# GIVEN TASK A:
Please translate this sentence from the 2023 economic outlook article into Spanish: "No matter what the economic outlook is for 2023, it’s critical that you have a financial plan in place that can bring clarity, confidence, and control to your financial life."
# GIVEN TASK B:
Write out the part of the 2023 economic outlook article starting at "Although it sounds" and ending at "like a recession.", word for word.

# SELECTED EXTRACT:
|---|

Economic Outlook for 2023: What Do We Need to Prepare for?
Key Points – Economic Outlook for 2023: What Do We Need to Prepare for?
- Assessing the Impact of Inflation That We’ve Experienced in 2022
- When Will the Fed Stop Raising Rates?
- What Does 2023 Have in Store for the Housing Market?
- Unfortunately, We Don’t Have a Crystal Ball, but Preparation Is Key When Doing an Economic Outlook for 2023
- 9 Minutes to Read | 17 Minutes to Watch
A Year in Review of 2022 and Economic Outlook for 2023
In our last Barber Financial Group Educational Series event of 2022, Dean Barber and Bud Kasper look back on the past year and provide an economic outlook for 2023. While they don’t have a crystal ball to predict exactly what the economic outlook will be for 2023, they want you to be prepared for some of the things that could happen.
Yes, Inflation Is Unpleasant, But You Can Plan for It
No matter what the economic outlook is for 2023, it’s critical that you have a financial plan in place that can bring clarity, confidence, and control to your financial life. As uncertainty continued to build throughout 2022, much of it revolved around rising inflation and rising interest rates.
Well, you may recall earlier this year that we published an article titled, 10 Ways to Fight Inflation in Retirement. Dean mentioned from the get-go in that article that inflation is something that we constantly stress test for when building financial plans. While it had been 40 years since we’ve seen inflation at levels like we’ve seen in 2022, this year proved that only applying a 1% or 2% inflation rate to your plan can be a recipe for disaster.
Federal Reserve Chairman Jerome Powell also said in 2021 that this inflation would be transitory, but that clearly wasn’t the case. That led to the Fed having to raise interest rates faster than at any point in Dean’s 35-year career and Bud’s 39-year career to try to slow inflation.
“That has wreaked havoc on the bond market and the stock market,” Dean said. “And it is beginning to wreak havoc on the economy. It’s already hurting the housing market quite a bit.”
The Big Question Regarding the Economic Outlook for 2023
While 2022 has been a painful year in the markets, there has been some hope for the economic outlook for 2023. On November 30, Powell stated that we could see a 0.5% increase of the Fed funds rate in December. We’ve seen four consecutive 0.75% increases going into the December 13-14 FOMC meeting.
“I think the question is, can the Fed ease up? Can they stop raising rates?” Dean said. “And if so, will they stop raising rates because they’ve put us into a recession and then be forced to start reducing rates? Or are we going to be in this higher interest rate environment for the foreseeable future?”
Why Is the Tech Sector Seeing Job Losses?
Although it sounds very irrational, the Federal Reserve is at the point where it needs to destroy the economy following the substantial rate increases that we’ve experienced. We technically met the criteria for a recession a few months ago after having back-to-back quarters of negative GDP growth. But Bud says there’s more that needs to happen before it can truly feel like a recession.
“We have this weird situation out there where we have so many jobs that are out there and not enough people to be able to fill them. The complication with that is that at some point for this to truly feel like a recession, we need to see job losses,” Bud said. “Now what have we seen recently? We’ve seen technology with significant losses.”

|---|

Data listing
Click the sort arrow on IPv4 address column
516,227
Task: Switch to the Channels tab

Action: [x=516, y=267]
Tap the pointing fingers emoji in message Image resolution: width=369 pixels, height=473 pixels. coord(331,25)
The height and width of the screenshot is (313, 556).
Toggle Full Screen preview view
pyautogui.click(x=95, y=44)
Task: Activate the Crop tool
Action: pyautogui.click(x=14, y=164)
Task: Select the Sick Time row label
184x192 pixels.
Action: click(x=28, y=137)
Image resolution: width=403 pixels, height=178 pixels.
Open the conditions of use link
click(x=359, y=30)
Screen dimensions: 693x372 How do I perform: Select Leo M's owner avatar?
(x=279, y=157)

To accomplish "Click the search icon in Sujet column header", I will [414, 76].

|---|

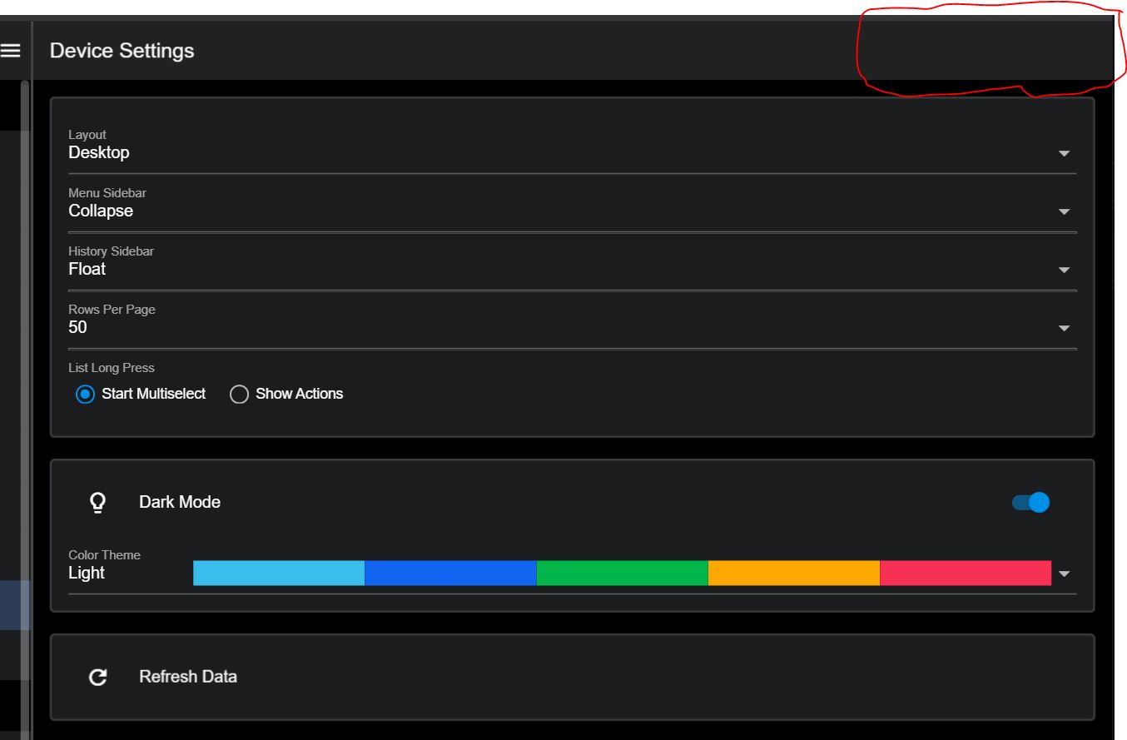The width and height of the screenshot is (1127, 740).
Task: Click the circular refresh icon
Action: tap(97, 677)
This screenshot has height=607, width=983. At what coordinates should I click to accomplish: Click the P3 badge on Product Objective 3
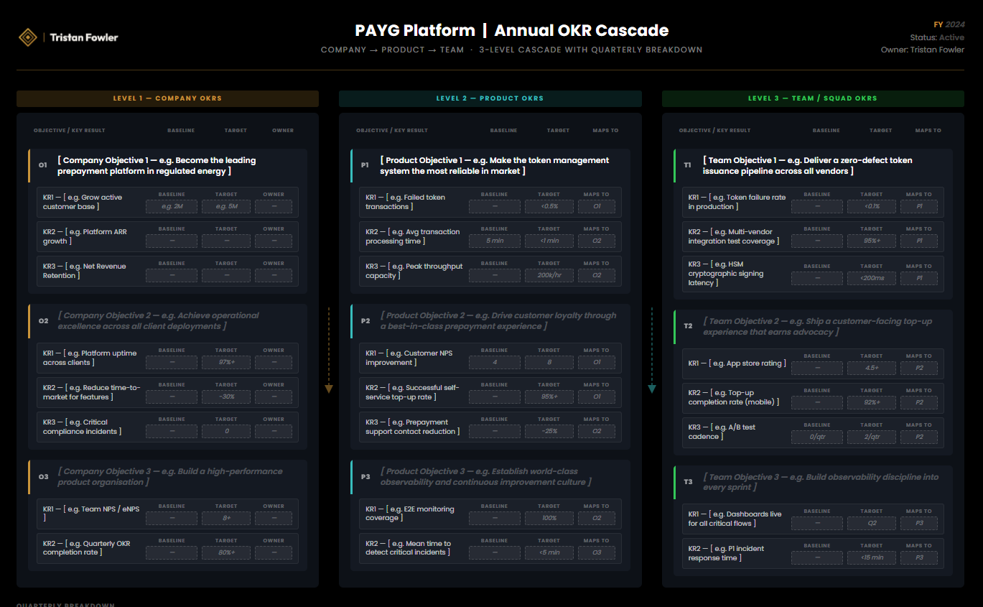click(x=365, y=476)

|---|

# RESULT A:
Sin importar cuáles sean las perspectivas económicas para 2023, es fundamental que cuentes con un plan financiero establecido que pueda aportar claridad, confianza y control a tu vida financiera.

# RESULT B:
Although it sounds very irrational, the Federal Reserve is at the point where it needs to destroy the economy following the substantial rate increases that we’ve experienced. We technically met the criteria for a recession a few months ago after having back-to-back quarters of negative GDP growth. But Bud says there’s more that needs to happen before it can truly feel like a recession.